6.重复步骤4、5。1g细胞大约能提取到2mg DNA。
(二)从植物组织中提取基因组DNA
【实验试剂与器材】
1.CTAB抽提液:2% (w/v) CTAB (十六烷基三甲基溴化铵),100mM Tris.Cl,pH8.0,20mM EDTA,pH8.0,1.4M NaCl
2.CTAB/NaCl溶液:10% CTAB,0.7M NaCl
配制方法:在80ml双蒸水中溶解4.1g NaCl,然后缓慢加入10g CTAB (十六烷基三甲基溴化铵),同时加热并搅拌,可加热至65℃溶解,定容终体积至100ml。
3.CTAB沉淀液: 1% (w/v) CTAB,50mM Tris.Cl (pH8.0),10mM EDTA(pH8.0)
4.高盐TE缓冲液: 10mM Tris.Cl (pH8.0),0.1mM EDTA (pH8.0),1M NaCl
【实验方法与步骤】
1.在所需量的CTAB抽提液中加入2-巯基乙醇,使终浓度达2% (v/v)。将此溶液及 CTAB/NaCl溶液加热至65℃。

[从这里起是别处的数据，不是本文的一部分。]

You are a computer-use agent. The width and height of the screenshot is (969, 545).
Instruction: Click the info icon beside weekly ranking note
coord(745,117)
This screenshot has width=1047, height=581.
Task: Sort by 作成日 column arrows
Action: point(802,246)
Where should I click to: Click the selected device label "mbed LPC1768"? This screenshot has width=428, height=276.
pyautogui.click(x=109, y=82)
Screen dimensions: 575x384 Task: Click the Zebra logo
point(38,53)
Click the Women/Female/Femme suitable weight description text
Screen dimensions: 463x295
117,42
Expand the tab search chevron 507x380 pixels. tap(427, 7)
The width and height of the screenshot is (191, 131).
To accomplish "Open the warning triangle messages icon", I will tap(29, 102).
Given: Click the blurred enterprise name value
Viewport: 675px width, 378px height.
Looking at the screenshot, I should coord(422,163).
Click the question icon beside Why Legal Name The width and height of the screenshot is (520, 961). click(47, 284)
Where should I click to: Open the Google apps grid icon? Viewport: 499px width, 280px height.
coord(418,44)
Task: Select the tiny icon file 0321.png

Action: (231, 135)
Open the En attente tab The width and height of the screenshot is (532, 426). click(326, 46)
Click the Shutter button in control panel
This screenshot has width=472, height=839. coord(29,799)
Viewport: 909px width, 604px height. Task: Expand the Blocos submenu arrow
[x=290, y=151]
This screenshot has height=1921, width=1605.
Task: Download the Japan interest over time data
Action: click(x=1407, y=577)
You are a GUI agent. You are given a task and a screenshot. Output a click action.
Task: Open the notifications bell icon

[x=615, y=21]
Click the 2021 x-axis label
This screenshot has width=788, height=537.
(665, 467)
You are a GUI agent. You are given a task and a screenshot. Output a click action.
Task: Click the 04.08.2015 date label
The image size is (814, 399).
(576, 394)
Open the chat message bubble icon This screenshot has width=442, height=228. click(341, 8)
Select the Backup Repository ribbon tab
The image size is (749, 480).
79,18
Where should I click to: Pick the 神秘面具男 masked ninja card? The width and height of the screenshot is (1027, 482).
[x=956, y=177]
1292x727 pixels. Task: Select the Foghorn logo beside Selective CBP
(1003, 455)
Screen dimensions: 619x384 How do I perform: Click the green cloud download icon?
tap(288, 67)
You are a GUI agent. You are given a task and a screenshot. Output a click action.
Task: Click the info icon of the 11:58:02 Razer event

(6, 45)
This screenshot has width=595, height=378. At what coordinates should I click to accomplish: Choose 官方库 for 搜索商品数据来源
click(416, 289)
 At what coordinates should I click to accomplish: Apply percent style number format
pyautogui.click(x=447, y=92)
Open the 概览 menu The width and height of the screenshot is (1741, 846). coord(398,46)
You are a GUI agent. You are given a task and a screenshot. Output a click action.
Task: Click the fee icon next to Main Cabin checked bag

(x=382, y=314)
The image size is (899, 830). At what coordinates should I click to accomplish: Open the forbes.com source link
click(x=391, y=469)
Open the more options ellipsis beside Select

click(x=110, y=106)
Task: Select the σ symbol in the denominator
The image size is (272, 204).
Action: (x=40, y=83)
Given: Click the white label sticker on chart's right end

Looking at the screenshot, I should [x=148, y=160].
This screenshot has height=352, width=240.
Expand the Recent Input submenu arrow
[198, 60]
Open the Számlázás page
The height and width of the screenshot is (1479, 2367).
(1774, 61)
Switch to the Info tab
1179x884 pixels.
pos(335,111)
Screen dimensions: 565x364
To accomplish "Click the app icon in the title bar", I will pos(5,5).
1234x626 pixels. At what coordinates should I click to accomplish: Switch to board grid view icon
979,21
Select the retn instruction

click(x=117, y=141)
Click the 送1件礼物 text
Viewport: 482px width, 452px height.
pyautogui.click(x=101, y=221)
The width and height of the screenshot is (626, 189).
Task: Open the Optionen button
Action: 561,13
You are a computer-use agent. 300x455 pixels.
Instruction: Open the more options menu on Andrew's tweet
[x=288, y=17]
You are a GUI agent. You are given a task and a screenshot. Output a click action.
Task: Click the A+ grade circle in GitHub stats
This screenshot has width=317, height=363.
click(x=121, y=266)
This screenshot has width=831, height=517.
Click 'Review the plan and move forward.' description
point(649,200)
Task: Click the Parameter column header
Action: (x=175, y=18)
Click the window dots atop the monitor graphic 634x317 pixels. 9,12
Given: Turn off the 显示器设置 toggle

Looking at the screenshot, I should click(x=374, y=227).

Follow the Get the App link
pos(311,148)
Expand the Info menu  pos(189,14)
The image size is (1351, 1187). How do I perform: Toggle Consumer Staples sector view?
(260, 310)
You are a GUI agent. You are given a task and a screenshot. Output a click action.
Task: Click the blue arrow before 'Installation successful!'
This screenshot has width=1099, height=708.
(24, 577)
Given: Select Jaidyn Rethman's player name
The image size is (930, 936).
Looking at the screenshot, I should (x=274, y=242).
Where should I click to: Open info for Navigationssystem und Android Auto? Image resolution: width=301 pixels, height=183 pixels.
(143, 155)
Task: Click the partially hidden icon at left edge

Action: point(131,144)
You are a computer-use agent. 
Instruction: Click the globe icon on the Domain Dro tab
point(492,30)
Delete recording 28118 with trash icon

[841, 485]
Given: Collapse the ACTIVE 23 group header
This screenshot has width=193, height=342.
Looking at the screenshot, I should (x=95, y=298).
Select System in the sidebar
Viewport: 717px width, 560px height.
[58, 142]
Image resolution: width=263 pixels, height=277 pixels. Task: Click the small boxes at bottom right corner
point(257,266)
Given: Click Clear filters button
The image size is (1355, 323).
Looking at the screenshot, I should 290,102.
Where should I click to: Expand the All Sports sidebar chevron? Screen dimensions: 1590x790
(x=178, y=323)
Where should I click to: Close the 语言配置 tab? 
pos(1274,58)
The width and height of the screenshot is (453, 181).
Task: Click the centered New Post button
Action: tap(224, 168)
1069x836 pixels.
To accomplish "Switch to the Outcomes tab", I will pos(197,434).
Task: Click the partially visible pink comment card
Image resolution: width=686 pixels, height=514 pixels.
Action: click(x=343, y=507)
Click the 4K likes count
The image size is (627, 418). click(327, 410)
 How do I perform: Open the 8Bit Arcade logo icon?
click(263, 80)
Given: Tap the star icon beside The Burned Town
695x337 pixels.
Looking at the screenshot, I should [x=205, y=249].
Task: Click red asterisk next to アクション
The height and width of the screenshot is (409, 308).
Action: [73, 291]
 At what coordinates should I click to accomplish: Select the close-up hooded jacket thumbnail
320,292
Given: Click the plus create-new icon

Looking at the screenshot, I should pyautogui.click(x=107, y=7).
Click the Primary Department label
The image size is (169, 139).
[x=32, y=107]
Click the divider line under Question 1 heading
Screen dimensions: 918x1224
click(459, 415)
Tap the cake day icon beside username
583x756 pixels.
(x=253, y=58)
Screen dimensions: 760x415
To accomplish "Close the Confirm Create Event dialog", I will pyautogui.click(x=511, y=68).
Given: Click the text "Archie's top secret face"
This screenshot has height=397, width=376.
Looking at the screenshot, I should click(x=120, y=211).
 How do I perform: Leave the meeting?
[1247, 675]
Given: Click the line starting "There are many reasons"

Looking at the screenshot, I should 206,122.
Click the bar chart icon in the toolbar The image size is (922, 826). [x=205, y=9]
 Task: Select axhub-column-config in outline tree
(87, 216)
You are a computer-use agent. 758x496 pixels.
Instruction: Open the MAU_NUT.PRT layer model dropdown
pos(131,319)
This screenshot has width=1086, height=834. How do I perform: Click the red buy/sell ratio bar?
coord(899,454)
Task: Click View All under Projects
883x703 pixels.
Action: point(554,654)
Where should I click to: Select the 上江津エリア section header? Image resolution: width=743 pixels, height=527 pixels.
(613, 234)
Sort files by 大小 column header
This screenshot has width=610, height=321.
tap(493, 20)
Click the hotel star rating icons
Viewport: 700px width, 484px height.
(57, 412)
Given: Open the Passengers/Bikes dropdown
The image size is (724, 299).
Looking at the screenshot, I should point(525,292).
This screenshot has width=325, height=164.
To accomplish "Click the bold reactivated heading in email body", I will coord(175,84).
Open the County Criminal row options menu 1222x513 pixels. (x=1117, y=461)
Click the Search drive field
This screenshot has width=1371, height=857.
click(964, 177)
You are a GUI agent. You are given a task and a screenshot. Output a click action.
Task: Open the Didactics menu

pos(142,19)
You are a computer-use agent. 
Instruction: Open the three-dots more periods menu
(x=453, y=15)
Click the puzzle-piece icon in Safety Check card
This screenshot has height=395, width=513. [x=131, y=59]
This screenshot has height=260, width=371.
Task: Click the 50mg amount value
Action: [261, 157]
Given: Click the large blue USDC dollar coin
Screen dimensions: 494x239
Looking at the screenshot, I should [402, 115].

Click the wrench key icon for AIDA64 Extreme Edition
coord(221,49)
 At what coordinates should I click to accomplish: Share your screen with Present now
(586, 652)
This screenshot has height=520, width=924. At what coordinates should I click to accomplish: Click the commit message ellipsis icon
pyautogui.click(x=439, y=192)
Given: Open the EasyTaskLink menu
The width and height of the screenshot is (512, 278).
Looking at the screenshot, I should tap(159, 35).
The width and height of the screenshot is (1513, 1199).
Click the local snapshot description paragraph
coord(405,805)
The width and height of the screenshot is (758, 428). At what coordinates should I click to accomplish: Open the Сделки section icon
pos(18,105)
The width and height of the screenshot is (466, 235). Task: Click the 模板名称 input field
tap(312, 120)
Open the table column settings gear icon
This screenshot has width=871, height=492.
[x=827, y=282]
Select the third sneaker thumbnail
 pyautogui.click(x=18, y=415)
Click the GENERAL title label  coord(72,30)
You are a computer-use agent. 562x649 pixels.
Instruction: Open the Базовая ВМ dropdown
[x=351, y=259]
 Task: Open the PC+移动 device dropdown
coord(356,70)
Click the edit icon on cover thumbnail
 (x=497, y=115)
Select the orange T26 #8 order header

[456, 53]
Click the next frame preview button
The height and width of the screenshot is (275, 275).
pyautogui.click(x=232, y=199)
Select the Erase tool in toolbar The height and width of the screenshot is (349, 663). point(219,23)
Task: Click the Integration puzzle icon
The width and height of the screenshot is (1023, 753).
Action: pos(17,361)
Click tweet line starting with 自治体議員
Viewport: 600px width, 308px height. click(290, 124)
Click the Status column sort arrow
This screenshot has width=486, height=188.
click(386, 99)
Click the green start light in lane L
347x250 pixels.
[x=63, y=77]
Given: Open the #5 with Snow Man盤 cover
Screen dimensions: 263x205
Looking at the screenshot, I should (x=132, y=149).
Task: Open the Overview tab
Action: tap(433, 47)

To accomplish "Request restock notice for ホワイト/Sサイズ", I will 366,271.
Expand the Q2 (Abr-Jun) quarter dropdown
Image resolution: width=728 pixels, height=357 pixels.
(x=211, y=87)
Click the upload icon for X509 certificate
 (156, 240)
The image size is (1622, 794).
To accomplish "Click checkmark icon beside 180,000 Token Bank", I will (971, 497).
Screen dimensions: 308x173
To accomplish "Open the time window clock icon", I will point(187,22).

对于每克新鲜的叶组织大约需要4ml的2-巯基乙醇/CTAB抽提液和0.4~0.5ml的CTAB/NaCl溶液;
2.用液氮(-196℃)或干冰(-78℃)冷冻匀浆器,将植物组织粉碎成为细粉,然后将冷冻的组织转移到一个含有机溶剂的试管或烧瓶中;
3.往粉碎的组织中加入预热的2-ME/CTAB,混合使之充分湿润,于65℃温育10~60min,期间不时混匀;
4.用等体积的24:1氯仿/异戊醇抽提匀浆液,上下颠倒充分混合,7500×g,4℃,离心5min,回收上层水相;
5.加入1/10倍体积的65℃预热CTAB/NaCl溶液,上下颠倒混匀;
6.用等体积的氯仿/异戊醇抽提,混匀,离心,回收上层水相;
7.加入1倍体积的CTAB沉淀液,上下颠倒混匀,如果沉淀可见,继续做步骤8,也可于65℃温育30min;
8.500×g,4℃,(或约2700rpm)离心5min;
9.移出上清,用高盐TE缓冲液重悬沉淀(按每克起始材料加0.5~1ml),如果沉淀很难溶解,于65℃温育直至所有的或大部分沉淀溶解;
10.加入0.6倍体积异丙醇沉淀核酸,充分混匀,7500×g,4℃,离心15min;
11.用75%乙醇洗涤沉淀物,干燥,用尽可能少的TE或水重悬(每克起始材料0.1~0.5ml)。